Providers across health care areas also integrate their care at Winding Waters. Dentists, family medicine providers and social workers all communicate about patients if they notice the patient isn’t getting the care they need in one part of their life.

Mary Goldstein, a licensed clinical social worker with the clinic, said June 18 she’d had a warm handoff with a doctor just that morning. The doctor was seeing a patient she believed would benefit from counseling and asked Goldstein to come meet him. Once he’d met her, it was easier for him to agree to come in for a session or two.

That’s what it means to have an effective “no wrong door” policy, Goldstein said, which allows the clinic to provide better holistic care.

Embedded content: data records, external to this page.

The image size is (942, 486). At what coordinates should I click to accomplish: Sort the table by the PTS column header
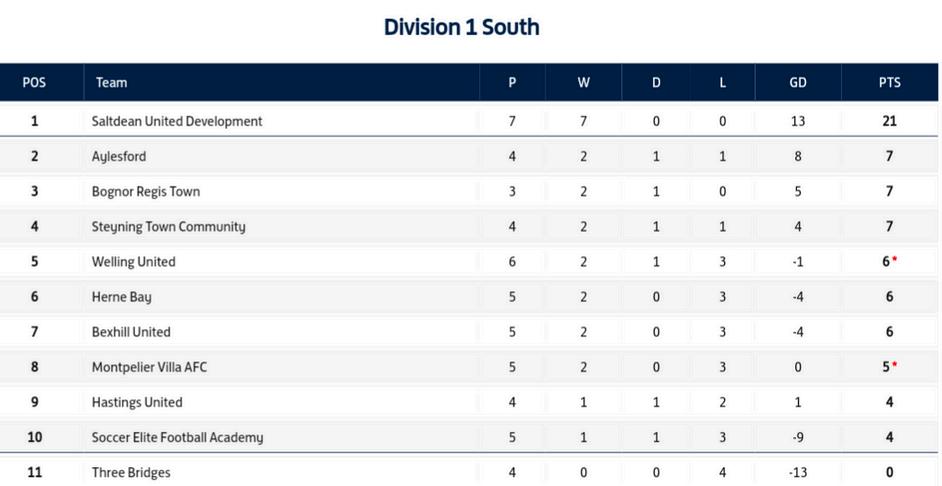[x=889, y=83]
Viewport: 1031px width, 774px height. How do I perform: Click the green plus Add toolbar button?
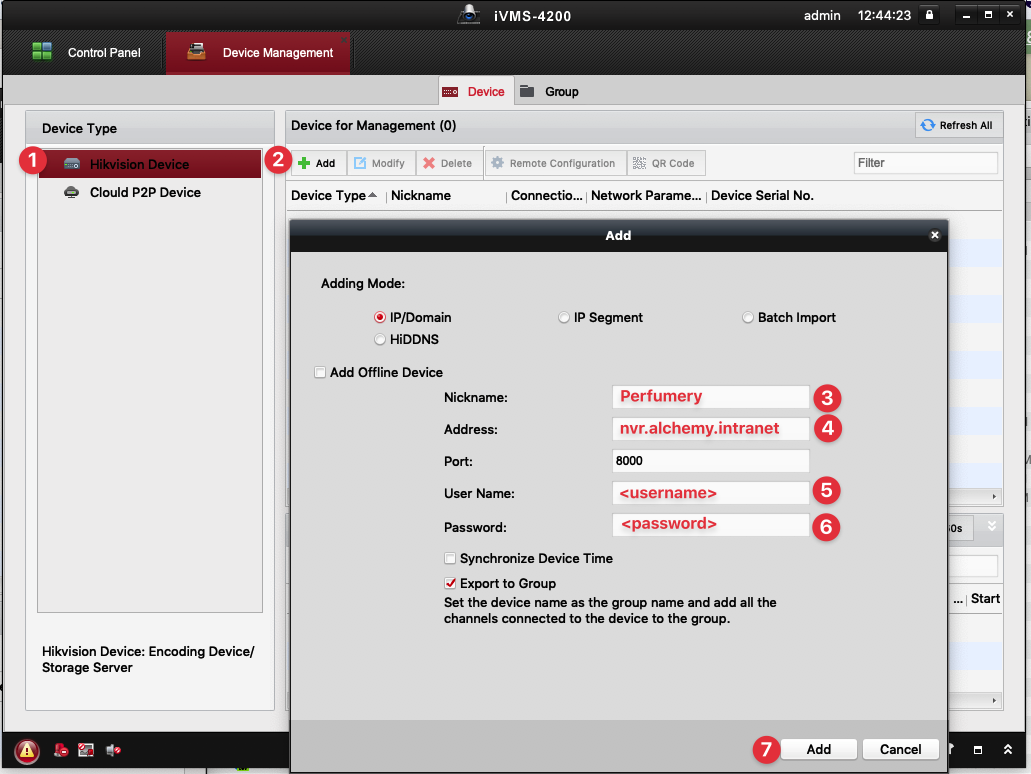coord(317,163)
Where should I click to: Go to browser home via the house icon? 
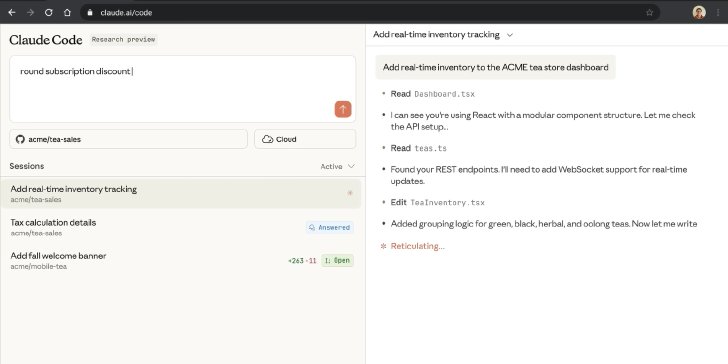(x=67, y=13)
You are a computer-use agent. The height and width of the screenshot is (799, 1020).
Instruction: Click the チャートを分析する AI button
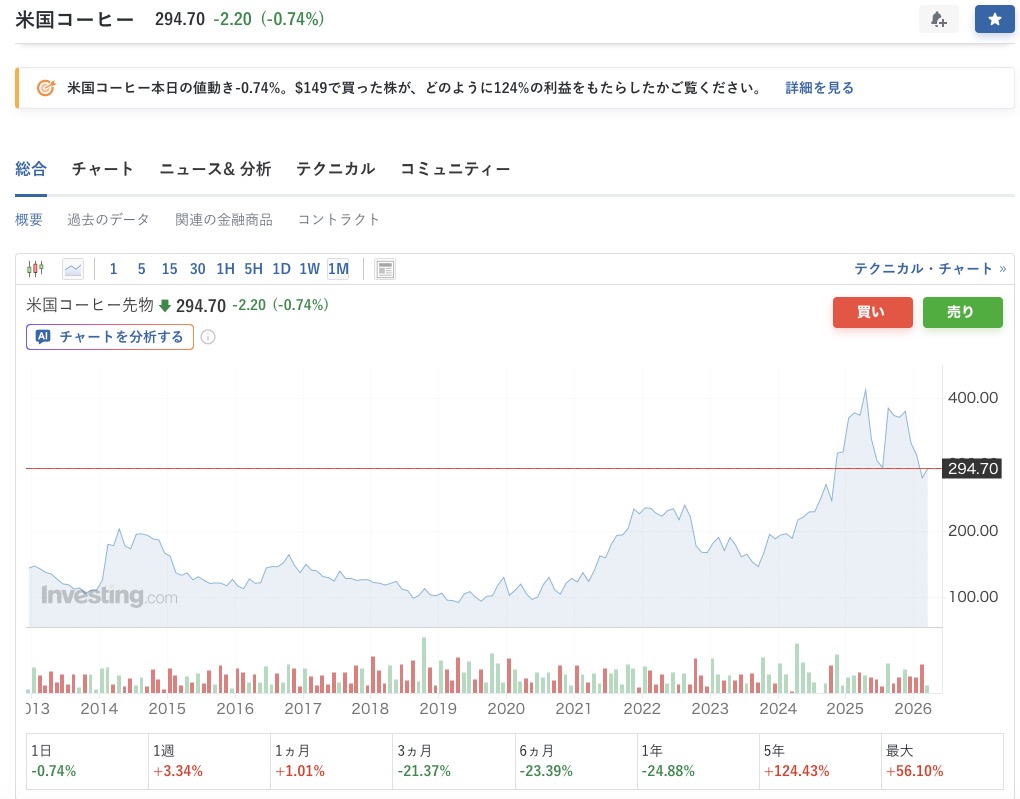coord(110,337)
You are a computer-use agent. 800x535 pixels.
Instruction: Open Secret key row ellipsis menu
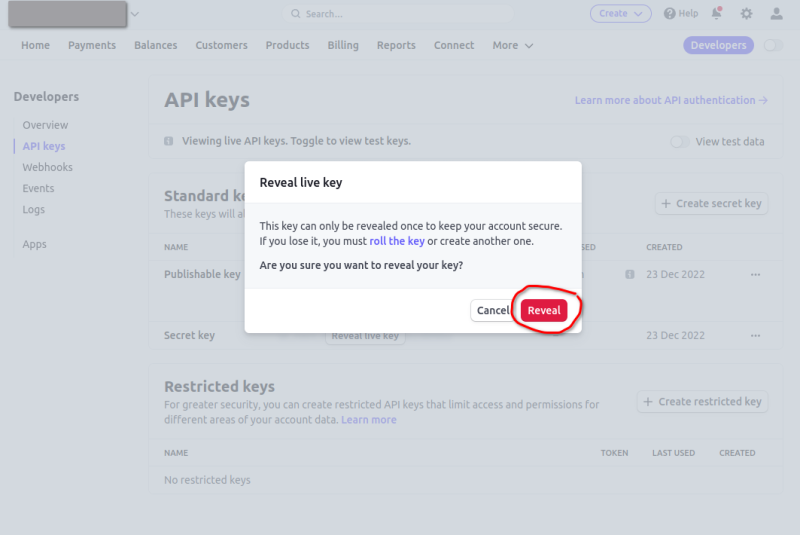755,336
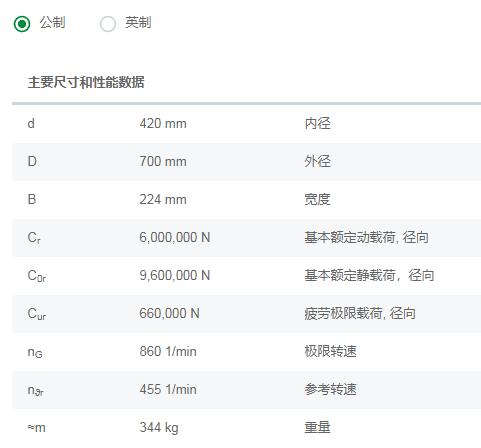Click the 宽度 description text
Viewport: 481px width, 448px height.
[x=317, y=200]
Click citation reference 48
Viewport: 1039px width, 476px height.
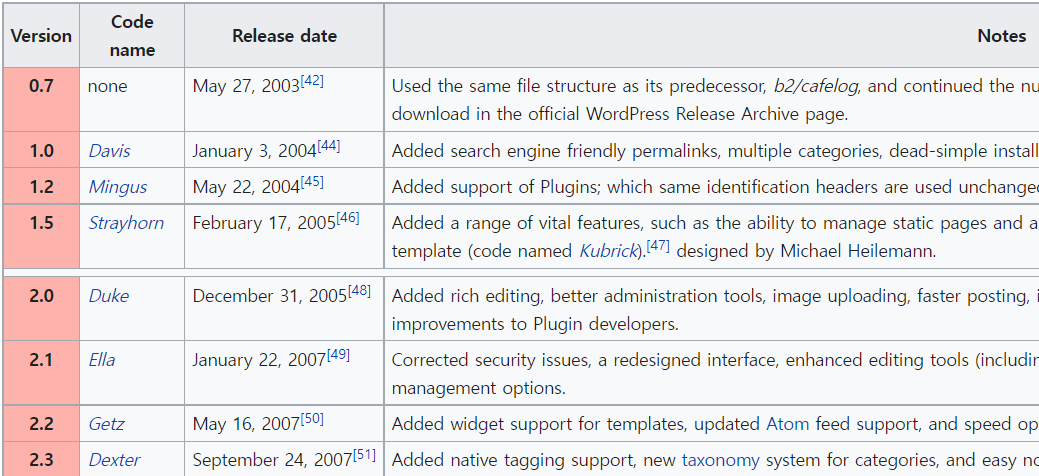pyautogui.click(x=359, y=291)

“He came in for a different physical health issue, but before he walked out, he had an appointment with me and had met me,” she said. “So he didn’t come in a mental health door, but he met a mental health provider.”

Technology helps but has hurdles

One of the most prominent aspects of medicine in recent years — especially since the pandemic — has been telehealth, providing another way for remote patients to access care more easily.

Many health care providers have been expanding to offer these services for a long time and are well aware of the benefits and pitfalls, including Grande Ronde Hospital in La Grande, which has offered telemedicine appointments since about 2007.

During the Senate finance committee hearing in May, Jeremy Davis, Grande Ronde’s president and CEO, testified about his hospital’s approach to telehealth and what its needs are.

“Telemedicine provides access to specialties not available locally by tapping into specialty expertise typically only available in larger cities,” he said.

Virtual appointments are sometimes easier for people to access if they have time constraints, mobility restrictions or difficulty with transportation. However, there are challenges that disincentivize its use in rural areas.

First, many rural areas, including Eastern Oregon, don’t have the internet infrastructure to support video conferencing at the necessary level. Without better broadband access in the region, telemedicine appointments will not be truly accessible for all patients.

“There’s a significant pay discrepancy between an in person visit versus a telehealth appointment,” Davis said. “I know early on in the pandemic, you probably could have heard a collective sigh of relief when we saw that we were going to be able to get paid the same for a telehealth visit as well as an in person visit.”

In rural areas, with higher proportions of patients relying on Medicare and Medicaid, and with high incentives associated with telehealth for patients — due to longer travel times or lack of public transportation, for example — this compounds and can hurt providers.

“To be able to leverage technology is huge, but there’s a misaligned incentive whereby these rural health clinics and (federally qualified health centers), we don’t get the equal payment,” Davis said. “And so it’s to our advantage for those who run these clinics to prioritize and prefer and almost push these patients to come in for a visit.”

Plus, Davis added, clinics and hospitals need to offer spaces for doctors to work from during telemedicine appointments, which can also create additional costs that tend to not get covered due, at least in part, to the lower reimbursement rates.

“To me, it shouldn’t matter whether we’re rendering that service via a camera or a microphone or whether in person,” he said. “We’re taking care of rural Americans and therefore the payment should be on par.”